Render every line of the items below as a JSON list of strings, one string per line, leaving out blank lines.

------ Data shown

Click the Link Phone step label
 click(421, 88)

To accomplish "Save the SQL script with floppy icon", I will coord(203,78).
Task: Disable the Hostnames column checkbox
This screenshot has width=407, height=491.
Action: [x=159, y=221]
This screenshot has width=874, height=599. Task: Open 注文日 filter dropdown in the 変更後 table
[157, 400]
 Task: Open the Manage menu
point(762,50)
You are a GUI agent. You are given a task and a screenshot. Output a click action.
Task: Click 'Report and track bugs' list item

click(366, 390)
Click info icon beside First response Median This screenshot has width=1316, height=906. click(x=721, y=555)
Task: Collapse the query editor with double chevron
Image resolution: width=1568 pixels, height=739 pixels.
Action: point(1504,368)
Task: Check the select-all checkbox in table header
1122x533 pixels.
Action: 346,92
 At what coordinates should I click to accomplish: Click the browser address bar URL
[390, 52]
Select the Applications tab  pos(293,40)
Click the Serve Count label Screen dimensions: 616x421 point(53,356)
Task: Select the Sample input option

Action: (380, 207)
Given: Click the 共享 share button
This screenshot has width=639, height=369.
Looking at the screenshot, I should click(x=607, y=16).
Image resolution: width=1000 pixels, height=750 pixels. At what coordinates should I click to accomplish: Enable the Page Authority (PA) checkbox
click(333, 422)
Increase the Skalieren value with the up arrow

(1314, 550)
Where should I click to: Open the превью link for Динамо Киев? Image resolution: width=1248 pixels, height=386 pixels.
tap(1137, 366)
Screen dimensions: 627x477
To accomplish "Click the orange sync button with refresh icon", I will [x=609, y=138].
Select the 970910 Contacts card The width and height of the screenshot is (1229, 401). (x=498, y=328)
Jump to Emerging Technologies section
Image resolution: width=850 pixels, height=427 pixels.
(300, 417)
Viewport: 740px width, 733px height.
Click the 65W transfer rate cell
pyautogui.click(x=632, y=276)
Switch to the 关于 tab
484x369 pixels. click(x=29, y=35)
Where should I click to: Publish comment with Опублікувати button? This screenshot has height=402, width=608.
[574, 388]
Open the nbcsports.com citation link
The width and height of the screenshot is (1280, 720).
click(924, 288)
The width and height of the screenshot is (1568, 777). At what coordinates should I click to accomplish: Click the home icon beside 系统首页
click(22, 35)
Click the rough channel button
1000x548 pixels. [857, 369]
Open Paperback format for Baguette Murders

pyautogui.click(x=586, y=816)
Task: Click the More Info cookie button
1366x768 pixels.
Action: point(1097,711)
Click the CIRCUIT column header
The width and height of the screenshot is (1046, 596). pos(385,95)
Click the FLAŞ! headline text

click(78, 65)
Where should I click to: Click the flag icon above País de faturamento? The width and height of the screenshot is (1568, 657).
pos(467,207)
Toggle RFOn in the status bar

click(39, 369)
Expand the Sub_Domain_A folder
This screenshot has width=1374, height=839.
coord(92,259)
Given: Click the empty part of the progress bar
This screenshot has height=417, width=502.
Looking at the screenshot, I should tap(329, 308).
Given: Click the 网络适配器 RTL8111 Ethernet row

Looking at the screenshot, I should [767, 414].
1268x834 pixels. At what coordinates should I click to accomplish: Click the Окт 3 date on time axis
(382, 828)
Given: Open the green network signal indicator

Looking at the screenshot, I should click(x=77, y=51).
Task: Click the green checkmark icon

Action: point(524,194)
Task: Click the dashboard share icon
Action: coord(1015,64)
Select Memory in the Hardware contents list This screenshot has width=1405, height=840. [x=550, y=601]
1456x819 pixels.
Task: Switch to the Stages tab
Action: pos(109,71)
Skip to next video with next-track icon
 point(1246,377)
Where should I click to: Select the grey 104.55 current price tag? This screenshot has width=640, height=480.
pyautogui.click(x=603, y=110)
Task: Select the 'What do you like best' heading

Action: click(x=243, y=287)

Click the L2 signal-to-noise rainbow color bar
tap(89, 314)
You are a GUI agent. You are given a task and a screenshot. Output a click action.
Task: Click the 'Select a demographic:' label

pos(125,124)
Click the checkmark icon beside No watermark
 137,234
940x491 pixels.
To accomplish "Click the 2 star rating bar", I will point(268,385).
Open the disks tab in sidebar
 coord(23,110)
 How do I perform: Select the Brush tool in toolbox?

------------

Output below ::
[
  "Click the Link Phone step label",
  " click(421, 88)",
  "To accomplish \"Save the SQL script with floppy icon\", I will coord(203,78).",
  "Task: Disable the Hostnames column checkbox",
  "This screenshot has width=407, height=491.",
  "Action: [x=159, y=221]",
  "This screenshot has width=874, height=599. Task: Open 注文日 filter dropdown in the 変更後 table",
  "[157, 400]",
  " Task: Open the Manage menu",
  "point(762,50)",
  "You are a GUI agent. You are given a task and a screenshot. Output a click action.",
  "Task: Click 'Report and track bugs' list item",
  "click(366, 390)",
  "Click info icon beside First response Median This screenshot has width=1316, height=906. click(x=721, y=555)",
  "Task: Collapse the query editor with double chevron",
  "Image resolution: width=1568 pixels, height=739 pixels.",
  "Action: point(1504,368)",
  "Task: Check the select-all checkbox in table header",
  "1122x533 pixels.",
  "Action: 346,92",
  " At what coordinates should I click to accomplish: Click the browser address bar URL",
  "[390, 52]",
  "Select the Applications tab  pos(293,40)",
  "Click the Serve Count label Screen dimensions: 616x421 point(53,356)",
  "Task: Select the Sample input option",
  "Action: (380, 207)",
  "Given: Click the 共享 share button",
  "This screenshot has width=639, height=369.",
  "Looking at the screenshot, I should click(x=607, y=16).",
  "Image resolution: width=1000 pixels, height=750 pixels. At what coordinates should I click to accomplish: Enable the Page Authority (PA) checkbox",
  "click(333, 422)",
  "Increase the Skalieren value with the up arrow",
  "(1314, 550)",
  "Where should I click to: Open the превью link for Динамо Киев? Image resolution: width=1248 pixels, height=386 pixels.",
  "tap(1137, 366)",
  "Screen dimensions: 627x477",
  "To accomplish \"Click the orange sync button with refresh icon\", I will [x=609, y=138].",
  "Select the 970910 Contacts card The width and height of the screenshot is (1229, 401). (x=498, y=328)",
  "Jump to Emerging Technologies section",
  "Image resolution: width=850 pixels, height=427 pixels.",
  "(300, 417)",
  "Viewport: 740px width, 733px height.",
  "Click the 65W transfer rate cell",
  "pyautogui.click(x=632, y=276)",
  "Switch to the 关于 tab",
  "484x369 pixels. click(x=29, y=35)",
  "Where should I click to: Publish comment with Опублікувати button? This screenshot has height=402, width=608.",
  "[574, 388]",
  "Open the nbcsports.com citation link",
  "The width and height of the screenshot is (1280, 720).",
  "click(924, 288)",
  "The width and height of the screenshot is (1568, 777). At what coordinates should I click to accomplish: Click the home icon beside 系统首页",
  "click(22, 35)",
  "Click the rough channel button",
  "1000x548 pixels. [857, 369]",
  "Open Paperback format for Baguette Murders",
  "pyautogui.click(x=586, y=816)",
  "Task: Click the More Info cookie button",
  "1366x768 pixels.",
  "Action: point(1097,711)",
  "Click the CIRCUIT column header",
  "The width and height of the screenshot is (1046, 596). pos(385,95)",
  "Click the FLAŞ! headline text",
  "click(78, 65)",
  "Where should I click to: Click the flag icon above País de faturamento? The width and height of the screenshot is (1568, 657).",
  "pos(467,207)",
  "Toggle RFOn in the status bar",
  "click(39, 369)",
  "Expand the Sub_Domain_A folder",
  "This screenshot has width=1374, height=839.",
  "coord(92,259)",
  "Given: Click the empty part of the progress bar",
  "This screenshot has height=417, width=502.",
  "Looking at the screenshot, I should tap(329, 308).",
  "Given: Click the 网络适配器 RTL8111 Ethernet row",
  "Looking at the screenshot, I should [767, 414].",
  "1268x834 pixels. At what coordinates should I click to accomplish: Click the Окт 3 date on time axis",
  "(382, 828)",
  "Given: Open the green network signal indicator",
  "Looking at the screenshot, I should click(x=77, y=51).",
  "Task: Click the green checkmark icon",
  "Action: point(524,194)",
  "Task: Click the dashboard share icon",
  "Action: coord(1015,64)",
  "Select Memory in the Hardware contents list This screenshot has width=1405, height=840. [x=550, y=601]",
  "1456x819 pixels.",
  "Task: Switch to the Stages tab",
  "Action: pos(109,71)",
  "Skip to next video with next-track icon",
  " point(1246,377)",
  "Where should I click to: Select the grey 104.55 current price tag? This screenshot has width=640, height=480.",
  "pyautogui.click(x=603, y=110)",
  "Task: Select the 'What do you like best' heading",
  "Action: click(x=243, y=287)",
  "Click the L2 signal-to-noise rainbow color bar",
  "tap(89, 314)",
  "You are a GUI agent. You are given a task and a screenshot. Output a click action.",
  "Task: Click the 'Select a demographic:' label",
  "pos(125,124)",
  "Click the checkmark icon beside No watermark",
  " 137,234",
  "940x491 pixels.",
  "To accomplish \"Click the 2 star rating bar\", I will point(268,385).",
  "Open the disks tab in sidebar",
  " coord(23,110)",
  " How do I perform: Select the Brush tool in toolbox?"
]